If light is energy, he thought, (paper one) and energy has mass (paper four), then light has mass and should be affected by gravity (it is – eventually, in 1919, a solar eclipse allowed experimenters to prove that light does indeed bend its path when traveling past a large body such as the sun). And if the path of light is bent by gravity, Einstein continued, then so must time be affected (paper three).

It took a decade to work out the math, but 100 years ago this November Albert Einstein was able to present his General Theory of Relativity, which tied the fourth dimension (time) to the three we already knew so well (space) to introduce the idea of Space-Time as the fabric of our universe. A fabric that, like a fabric should, gives and curves around heavier objects. The larger a mass, the more it tells both space and time to “get bent”. That’s gravity.
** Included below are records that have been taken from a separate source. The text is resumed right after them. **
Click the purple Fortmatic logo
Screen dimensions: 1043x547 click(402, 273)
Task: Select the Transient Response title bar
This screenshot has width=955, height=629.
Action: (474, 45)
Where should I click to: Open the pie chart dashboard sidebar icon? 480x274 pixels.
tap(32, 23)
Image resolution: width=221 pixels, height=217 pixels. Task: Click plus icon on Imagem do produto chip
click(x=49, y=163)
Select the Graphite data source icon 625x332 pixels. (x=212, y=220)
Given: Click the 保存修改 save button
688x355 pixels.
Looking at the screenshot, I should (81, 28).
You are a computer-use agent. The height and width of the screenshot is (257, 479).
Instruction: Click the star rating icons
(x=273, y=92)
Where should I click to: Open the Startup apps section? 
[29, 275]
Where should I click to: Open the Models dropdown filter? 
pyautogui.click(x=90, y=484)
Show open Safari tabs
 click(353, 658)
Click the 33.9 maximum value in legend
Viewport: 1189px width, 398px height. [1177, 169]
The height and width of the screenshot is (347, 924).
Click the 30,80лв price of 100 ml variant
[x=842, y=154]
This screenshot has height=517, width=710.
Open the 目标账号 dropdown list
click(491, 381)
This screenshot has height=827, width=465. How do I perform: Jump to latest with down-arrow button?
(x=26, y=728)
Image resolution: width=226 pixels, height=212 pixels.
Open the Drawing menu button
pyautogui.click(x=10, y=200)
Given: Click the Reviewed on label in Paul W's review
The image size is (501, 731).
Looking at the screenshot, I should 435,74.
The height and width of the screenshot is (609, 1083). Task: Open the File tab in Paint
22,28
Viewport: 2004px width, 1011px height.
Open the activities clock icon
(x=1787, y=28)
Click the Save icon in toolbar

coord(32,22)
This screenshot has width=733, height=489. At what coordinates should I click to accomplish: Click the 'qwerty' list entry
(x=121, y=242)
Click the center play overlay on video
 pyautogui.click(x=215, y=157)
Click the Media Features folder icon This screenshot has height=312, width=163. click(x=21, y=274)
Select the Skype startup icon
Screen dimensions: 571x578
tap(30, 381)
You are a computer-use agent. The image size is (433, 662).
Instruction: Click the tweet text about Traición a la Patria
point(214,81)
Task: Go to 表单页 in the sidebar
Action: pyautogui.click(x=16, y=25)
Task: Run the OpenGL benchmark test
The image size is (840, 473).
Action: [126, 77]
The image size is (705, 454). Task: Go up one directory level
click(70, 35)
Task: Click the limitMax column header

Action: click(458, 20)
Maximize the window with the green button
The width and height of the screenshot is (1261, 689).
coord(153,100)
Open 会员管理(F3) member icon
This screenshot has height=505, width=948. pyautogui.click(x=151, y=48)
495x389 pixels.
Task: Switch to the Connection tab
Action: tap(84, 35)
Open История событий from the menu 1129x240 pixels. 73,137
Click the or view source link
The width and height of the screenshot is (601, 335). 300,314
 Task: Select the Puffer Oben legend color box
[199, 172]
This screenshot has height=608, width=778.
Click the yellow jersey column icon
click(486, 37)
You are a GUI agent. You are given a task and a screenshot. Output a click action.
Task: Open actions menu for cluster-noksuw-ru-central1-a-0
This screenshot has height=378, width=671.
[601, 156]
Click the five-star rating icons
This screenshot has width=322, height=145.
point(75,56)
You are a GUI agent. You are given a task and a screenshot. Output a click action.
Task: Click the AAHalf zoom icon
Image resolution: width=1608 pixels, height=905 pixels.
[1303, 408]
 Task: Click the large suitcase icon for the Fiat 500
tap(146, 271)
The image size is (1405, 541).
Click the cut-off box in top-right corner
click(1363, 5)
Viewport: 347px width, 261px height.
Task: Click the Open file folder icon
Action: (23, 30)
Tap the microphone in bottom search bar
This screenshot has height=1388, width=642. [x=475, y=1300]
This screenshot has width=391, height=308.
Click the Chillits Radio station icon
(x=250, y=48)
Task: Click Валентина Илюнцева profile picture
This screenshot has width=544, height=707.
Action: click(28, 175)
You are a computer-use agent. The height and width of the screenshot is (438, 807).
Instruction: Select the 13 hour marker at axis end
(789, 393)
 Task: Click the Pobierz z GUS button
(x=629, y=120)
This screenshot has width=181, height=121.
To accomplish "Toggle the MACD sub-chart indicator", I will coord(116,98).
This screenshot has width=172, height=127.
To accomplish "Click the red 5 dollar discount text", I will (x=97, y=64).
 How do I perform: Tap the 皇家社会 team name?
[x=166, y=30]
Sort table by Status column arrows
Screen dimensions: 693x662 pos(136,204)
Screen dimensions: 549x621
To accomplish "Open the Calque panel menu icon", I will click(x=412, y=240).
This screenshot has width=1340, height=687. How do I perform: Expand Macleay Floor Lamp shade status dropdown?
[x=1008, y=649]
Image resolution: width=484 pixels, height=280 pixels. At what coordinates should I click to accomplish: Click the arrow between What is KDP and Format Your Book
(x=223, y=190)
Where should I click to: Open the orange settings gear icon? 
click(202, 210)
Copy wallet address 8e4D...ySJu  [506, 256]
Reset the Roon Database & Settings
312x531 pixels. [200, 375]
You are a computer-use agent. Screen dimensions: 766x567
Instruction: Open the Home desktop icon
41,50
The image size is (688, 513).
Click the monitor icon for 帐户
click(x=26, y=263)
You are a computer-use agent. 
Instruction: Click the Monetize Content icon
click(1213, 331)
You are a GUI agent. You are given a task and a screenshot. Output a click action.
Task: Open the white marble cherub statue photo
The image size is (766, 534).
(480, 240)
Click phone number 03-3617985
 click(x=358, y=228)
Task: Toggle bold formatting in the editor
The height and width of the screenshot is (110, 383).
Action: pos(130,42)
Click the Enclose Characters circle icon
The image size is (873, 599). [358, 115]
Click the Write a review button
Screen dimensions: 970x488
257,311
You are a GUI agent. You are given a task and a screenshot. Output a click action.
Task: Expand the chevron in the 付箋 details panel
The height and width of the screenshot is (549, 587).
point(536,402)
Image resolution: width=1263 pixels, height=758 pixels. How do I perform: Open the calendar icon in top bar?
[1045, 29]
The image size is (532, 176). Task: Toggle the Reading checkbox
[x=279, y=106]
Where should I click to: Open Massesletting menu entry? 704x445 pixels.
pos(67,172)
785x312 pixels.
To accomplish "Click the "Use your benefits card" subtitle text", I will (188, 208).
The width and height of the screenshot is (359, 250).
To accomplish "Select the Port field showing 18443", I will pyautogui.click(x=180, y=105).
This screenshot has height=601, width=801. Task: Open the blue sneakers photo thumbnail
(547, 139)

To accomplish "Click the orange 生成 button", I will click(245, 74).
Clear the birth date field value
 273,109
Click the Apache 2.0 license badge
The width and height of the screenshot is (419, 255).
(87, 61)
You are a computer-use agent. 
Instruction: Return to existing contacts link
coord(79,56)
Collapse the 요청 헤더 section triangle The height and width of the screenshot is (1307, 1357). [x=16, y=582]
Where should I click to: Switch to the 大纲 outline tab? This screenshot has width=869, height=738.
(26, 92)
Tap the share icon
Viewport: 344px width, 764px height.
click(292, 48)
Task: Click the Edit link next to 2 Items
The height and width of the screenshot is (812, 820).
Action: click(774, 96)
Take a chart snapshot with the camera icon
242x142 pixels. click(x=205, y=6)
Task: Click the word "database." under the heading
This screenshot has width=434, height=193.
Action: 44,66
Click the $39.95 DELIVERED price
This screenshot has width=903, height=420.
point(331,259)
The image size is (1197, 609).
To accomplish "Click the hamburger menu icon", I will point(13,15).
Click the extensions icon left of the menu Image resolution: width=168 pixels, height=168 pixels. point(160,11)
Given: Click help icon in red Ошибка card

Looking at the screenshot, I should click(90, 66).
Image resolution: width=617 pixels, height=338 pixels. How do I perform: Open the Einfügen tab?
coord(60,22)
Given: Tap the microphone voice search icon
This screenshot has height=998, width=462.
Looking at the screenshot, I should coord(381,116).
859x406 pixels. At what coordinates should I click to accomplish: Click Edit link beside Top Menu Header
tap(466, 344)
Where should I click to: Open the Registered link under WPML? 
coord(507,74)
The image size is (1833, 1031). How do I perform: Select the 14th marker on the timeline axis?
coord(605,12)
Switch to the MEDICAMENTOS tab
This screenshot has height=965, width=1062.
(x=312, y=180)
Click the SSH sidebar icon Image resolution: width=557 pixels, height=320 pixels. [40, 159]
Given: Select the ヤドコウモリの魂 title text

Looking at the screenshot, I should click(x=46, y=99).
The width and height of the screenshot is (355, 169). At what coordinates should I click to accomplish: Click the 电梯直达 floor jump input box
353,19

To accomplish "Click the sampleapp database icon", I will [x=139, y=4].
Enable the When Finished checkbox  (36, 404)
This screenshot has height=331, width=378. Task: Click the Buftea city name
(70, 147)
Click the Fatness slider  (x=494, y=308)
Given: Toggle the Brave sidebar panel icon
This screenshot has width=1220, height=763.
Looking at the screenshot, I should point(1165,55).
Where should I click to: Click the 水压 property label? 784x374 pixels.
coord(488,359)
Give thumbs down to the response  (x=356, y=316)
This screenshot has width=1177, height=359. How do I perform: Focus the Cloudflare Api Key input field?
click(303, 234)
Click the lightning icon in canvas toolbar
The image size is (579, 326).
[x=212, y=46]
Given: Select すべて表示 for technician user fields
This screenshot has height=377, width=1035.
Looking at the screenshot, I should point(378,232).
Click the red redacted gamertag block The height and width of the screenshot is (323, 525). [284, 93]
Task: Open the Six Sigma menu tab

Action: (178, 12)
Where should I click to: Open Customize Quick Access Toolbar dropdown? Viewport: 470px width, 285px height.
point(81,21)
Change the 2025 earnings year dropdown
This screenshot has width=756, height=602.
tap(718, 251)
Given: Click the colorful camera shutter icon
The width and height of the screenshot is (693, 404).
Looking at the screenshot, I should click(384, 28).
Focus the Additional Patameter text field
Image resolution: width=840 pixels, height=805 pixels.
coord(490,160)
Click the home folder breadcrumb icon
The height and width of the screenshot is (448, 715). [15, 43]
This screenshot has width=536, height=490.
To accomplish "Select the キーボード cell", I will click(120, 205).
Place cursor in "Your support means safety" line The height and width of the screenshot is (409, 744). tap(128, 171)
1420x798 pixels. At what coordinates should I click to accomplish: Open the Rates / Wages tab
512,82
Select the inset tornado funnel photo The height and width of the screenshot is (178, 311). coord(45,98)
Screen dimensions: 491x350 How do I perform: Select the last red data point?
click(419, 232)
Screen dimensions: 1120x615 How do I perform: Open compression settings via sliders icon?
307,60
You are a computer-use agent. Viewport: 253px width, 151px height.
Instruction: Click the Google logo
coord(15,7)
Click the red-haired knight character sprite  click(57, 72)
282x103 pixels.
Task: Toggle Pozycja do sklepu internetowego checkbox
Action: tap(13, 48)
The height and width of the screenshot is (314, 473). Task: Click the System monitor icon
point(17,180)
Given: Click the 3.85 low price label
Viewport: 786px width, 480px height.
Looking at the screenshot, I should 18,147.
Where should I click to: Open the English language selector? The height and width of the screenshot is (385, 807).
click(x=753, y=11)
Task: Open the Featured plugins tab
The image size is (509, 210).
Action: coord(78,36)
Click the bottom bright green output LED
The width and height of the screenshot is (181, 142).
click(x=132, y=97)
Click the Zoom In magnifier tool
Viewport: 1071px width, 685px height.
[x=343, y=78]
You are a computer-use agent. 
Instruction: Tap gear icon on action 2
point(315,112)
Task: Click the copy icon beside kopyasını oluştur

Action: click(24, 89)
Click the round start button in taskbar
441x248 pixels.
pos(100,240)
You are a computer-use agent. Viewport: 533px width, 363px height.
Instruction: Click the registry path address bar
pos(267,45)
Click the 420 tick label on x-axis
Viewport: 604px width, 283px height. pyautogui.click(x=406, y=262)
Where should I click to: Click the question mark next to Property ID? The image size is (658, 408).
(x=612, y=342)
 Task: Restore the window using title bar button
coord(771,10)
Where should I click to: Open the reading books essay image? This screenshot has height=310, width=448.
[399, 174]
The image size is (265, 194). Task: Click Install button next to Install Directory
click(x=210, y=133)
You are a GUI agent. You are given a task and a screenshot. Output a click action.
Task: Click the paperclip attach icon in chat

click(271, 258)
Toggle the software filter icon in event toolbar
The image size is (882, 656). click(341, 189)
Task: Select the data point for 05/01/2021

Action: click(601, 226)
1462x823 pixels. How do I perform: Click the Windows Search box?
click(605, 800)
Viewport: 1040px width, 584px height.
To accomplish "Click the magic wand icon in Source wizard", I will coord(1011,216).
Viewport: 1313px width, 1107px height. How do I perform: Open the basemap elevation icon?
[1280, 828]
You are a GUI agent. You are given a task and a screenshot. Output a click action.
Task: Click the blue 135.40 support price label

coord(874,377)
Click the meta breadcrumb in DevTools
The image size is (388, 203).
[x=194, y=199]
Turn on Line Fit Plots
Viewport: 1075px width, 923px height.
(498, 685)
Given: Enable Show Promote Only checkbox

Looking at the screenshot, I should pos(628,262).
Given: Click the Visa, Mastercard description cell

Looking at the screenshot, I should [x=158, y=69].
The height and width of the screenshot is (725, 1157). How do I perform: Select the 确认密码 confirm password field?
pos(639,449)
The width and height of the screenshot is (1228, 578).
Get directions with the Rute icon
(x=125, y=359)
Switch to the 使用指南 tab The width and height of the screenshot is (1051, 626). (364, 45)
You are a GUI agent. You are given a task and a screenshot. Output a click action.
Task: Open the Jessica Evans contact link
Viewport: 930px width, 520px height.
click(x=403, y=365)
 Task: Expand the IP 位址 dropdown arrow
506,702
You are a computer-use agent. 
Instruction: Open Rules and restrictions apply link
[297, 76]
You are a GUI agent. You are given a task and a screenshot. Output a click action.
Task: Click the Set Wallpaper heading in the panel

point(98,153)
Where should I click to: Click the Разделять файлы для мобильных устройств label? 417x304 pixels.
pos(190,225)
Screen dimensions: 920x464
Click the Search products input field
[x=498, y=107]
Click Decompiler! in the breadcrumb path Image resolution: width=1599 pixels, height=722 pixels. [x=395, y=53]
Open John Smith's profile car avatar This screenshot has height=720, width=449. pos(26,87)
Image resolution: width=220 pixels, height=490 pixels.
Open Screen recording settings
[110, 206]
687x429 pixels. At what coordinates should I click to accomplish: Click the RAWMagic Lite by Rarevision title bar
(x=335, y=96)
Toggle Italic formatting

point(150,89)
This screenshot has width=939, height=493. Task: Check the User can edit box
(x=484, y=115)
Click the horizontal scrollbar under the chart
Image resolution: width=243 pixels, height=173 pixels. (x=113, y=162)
So if time, like light and space and anything else with mass, is affected by gravity, it makes sense that time itself has mass. Finally! That explains the Sunday evening doldrums, when the weight of the weekend that hangs behind us requires a Herculean effort of will to drag into Monday morning.

It also explains why, as I try to fall asleep some nights, I can physically feel those ounces of time passing through me – from future, to present, to past – adding their weight to the ever-increasing mass of time that lies behind. One. Heartbeat. At. A time. How much farther must I carry that weight toward the unknown destination in my future? Can I keep moving forward as it keeps getting heavier every day? At what point will it weigh too much and drag me to a complete standstill – or backwards?

On these nights, I find it comforting to remember E=mc2 and the fact that the accumulating mass of my past also increases its potential energy. The longer it takes me to get…wherever, the brighter I can burn when I do.

Other times, I just roll over and find a fuzzy cat ass in my face. A cat ass in the face is pretty much the best life has to offer anyway, so what’s my hurry?